__Stored data__
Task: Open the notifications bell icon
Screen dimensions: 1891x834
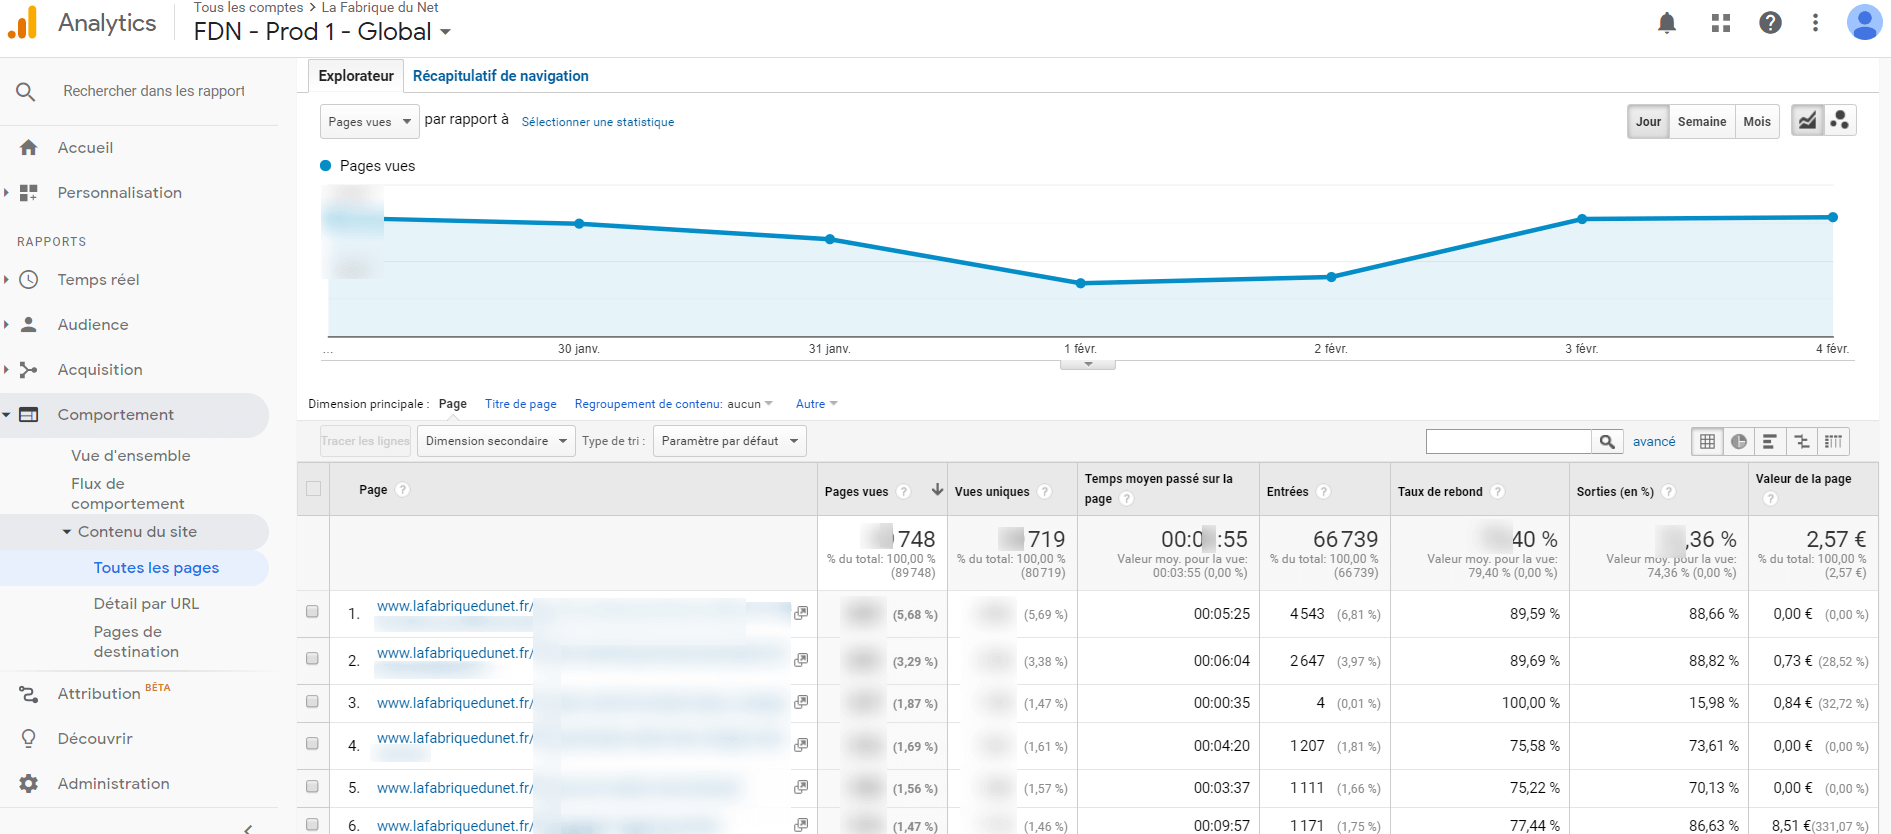Action: tap(1666, 23)
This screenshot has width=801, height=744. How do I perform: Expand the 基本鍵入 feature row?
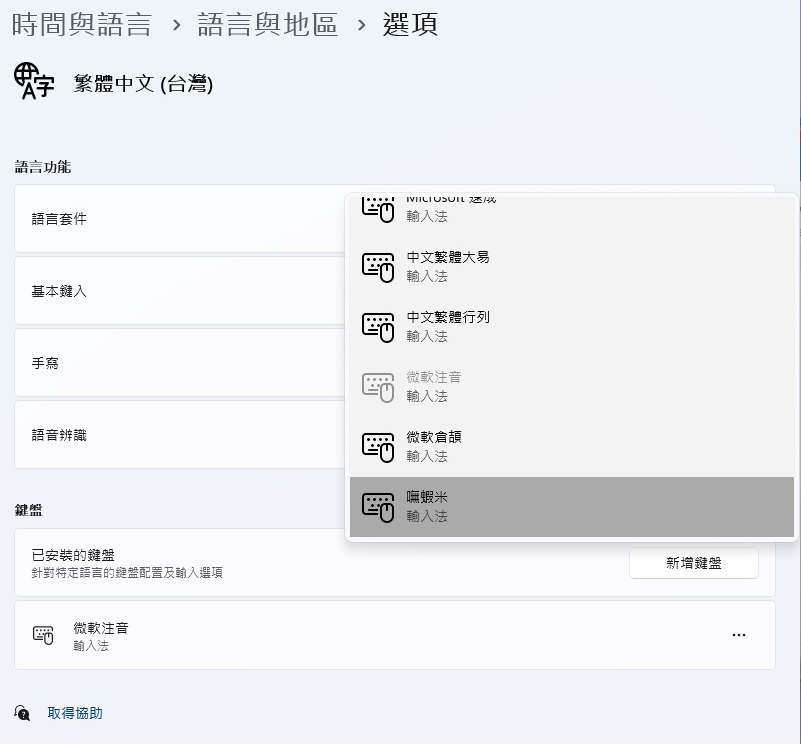(x=180, y=291)
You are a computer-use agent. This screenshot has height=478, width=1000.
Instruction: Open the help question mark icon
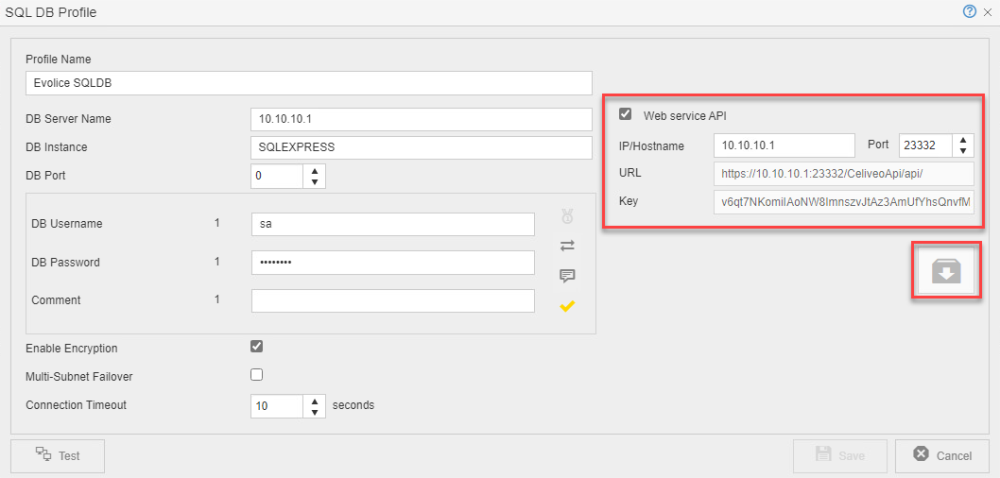pyautogui.click(x=968, y=12)
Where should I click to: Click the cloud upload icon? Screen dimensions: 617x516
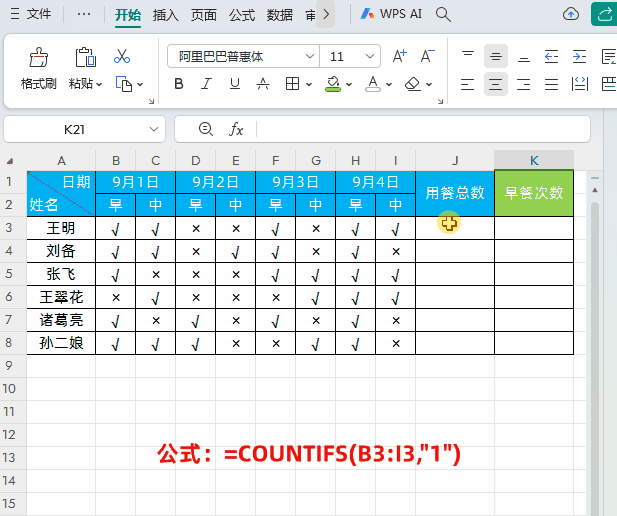pyautogui.click(x=571, y=14)
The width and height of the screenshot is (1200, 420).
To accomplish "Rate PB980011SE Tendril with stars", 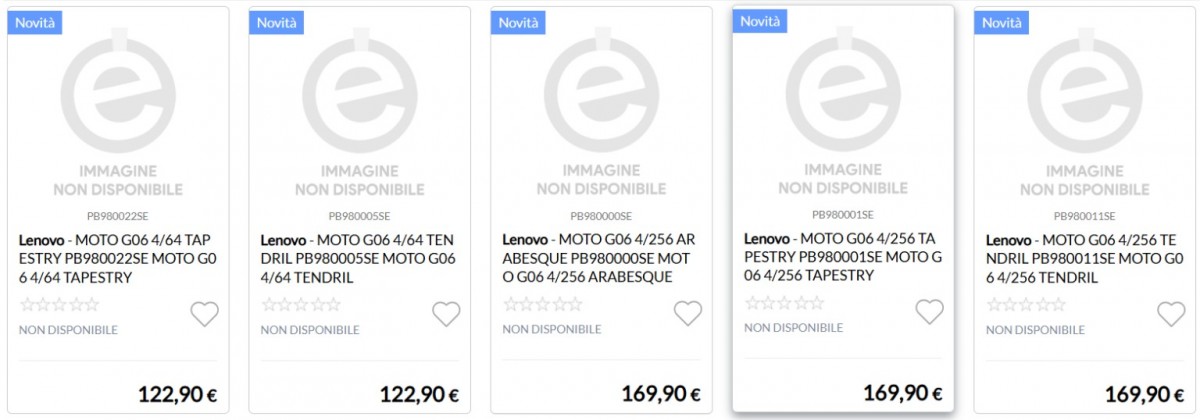I will pos(1027,304).
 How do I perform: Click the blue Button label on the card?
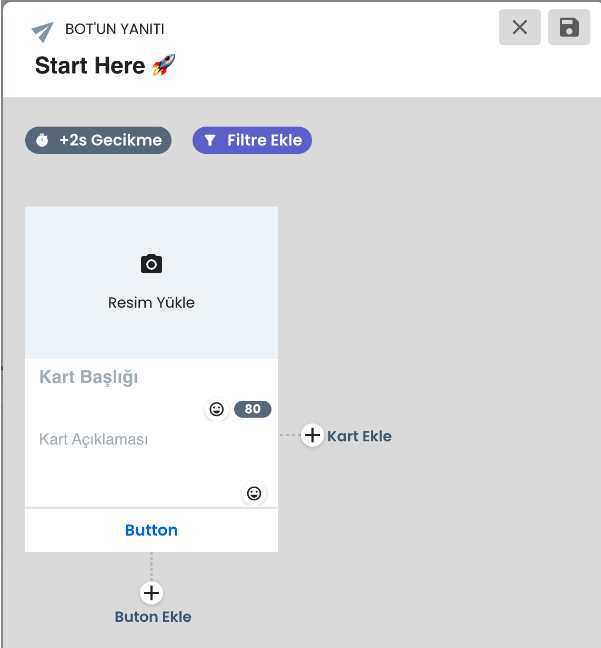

__Prompt__
Copy exactly what appears in the entries, beginning with the first line and ending with the line that has "The width and", but not the pictures.

__Answer space__
Task: Open the notifications bell icon
Screen dimensions: 1891x834
Action: tap(1666, 23)
This screenshot has width=801, height=744. How do I perform: Expand the 基本鍵入 feature row?
(x=180, y=291)
You are a computer-use agent. This screenshot has height=478, width=1000.
Instruction: Open the help question mark icon
pyautogui.click(x=968, y=12)
Where should I click to: Click the cloud upload icon? Screen dimensions: 617x516
pyautogui.click(x=571, y=14)
The width and height of the screenshot is (1200, 420).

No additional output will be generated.